# Excerpt start

He gets irritated when I want to take my grandchild for the weekend or for a few hours but jumps all over taking his grandchild. I have brought the matter to his attention several times as nicely as I can, he denies it, but it continues. I am finding this to be very painful and am worried that the children will begin to notice this when they are old enough. 
Has anyone else had this experience? If so, any advice?


----------



## Holland (Aug 20, 2012)

Perhaps your expectations are unrealistic. A step parent is under no obligation to love their step kids.

I have to be honest and say that if we ever get to that point I would without a doubt love my bio grand kids more than my step grand kids. It would not bother me if my partner feels the same. 
As it stands now I know he cares very much for my kids as I do his but there will never be the same bond with step kids as bio, well not for me. I cannot see what is so bad about that as long as everyone is treated with respect.


----------



## EleGirl (Dec 3, 2011)

I agree that you cannot expect that your husband loves you children in the same manner as he loves his. That seldom happens.

But, it's wrong that he gives you grief when you want your grandchild to visit.

You might want to get him to go to Marriage Counseling with you to settle this.


----------



## SecondTime'Round (Jan 15, 2015)

I don't think everyone is cut out to be a step-parent. I know I'm not, and I know my STBX isn't (he's been one, and I think he sucked at it). 

But, EleGirl is right....he's being a jerk about your grandchild's visits.


----------



## lifeistooshort (Mar 17, 2013)

I agree with the other posters. I know my hb doesn't love my kids on the level that I do, but he's decent to them and helps a lot so that's all I ask. He does seem to be a little closer to my younger son but that's because they have more in common as compared to my older son. Still, older son just yesterday told me that hb is fine, but I know very well that he and his brother don't look at hb like they look at me. I think that's normal. 

I don't love hb's daughter on the level I love my kids, but I do love and like her and we get along fine. 

I don't think either of us will view biograndkids the same as step grandkids and I'm ok with that. However, he shouldn't be giving you a hard time about having them over. .... that makes him a jerk. I wouldn't dream of giving my hb a hard time about having his daughter over, or her kids when she has them. Now if he expects to have me look after them that's a different story, but having them over? No problem.
_Posted via Mobile Device_


----------

# Excerpt end

* **Work to complete**:
1) Answer these about the forum thread on step-grandchildren:
(a) What does Holland say a step parent is under no obligation to do?
(b) What does EleGirl suggest the husband go to?
(c) According to lifeistooshort, why does her husband seem closer to her younger son?
2) Retype, unchanged, the part of the forum thread that opens with the words containing "## lifeistooshort (Mar" and closes with "get along fine.".
The lines after this come from a different source.

# Supplied data start

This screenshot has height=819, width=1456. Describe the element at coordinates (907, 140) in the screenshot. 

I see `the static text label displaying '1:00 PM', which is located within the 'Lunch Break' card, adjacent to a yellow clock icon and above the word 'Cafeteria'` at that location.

# Supplied data end

* **Written answers**:
1)
(a) Love their step kids.
(b) Marriage Counseling.
(c) They have more in common.

2)
## lifeistooshort (Mar 17, 2013)

I agree with the other posters. I know my hb doesn't love my kids on the level that I do, but he's decent to them and helps a lot so that's all I ask. He does seem to be a little closer to my younger son but that's because they have more in common as compared to my older son. Still, older son just yesterday told me that hb is fine, but I know very well that he and his brother don't look at hb like they look at me. I think that's normal. 

I don't love hb's daughter on the level I love my kids, but I do love and like her and we get along fine.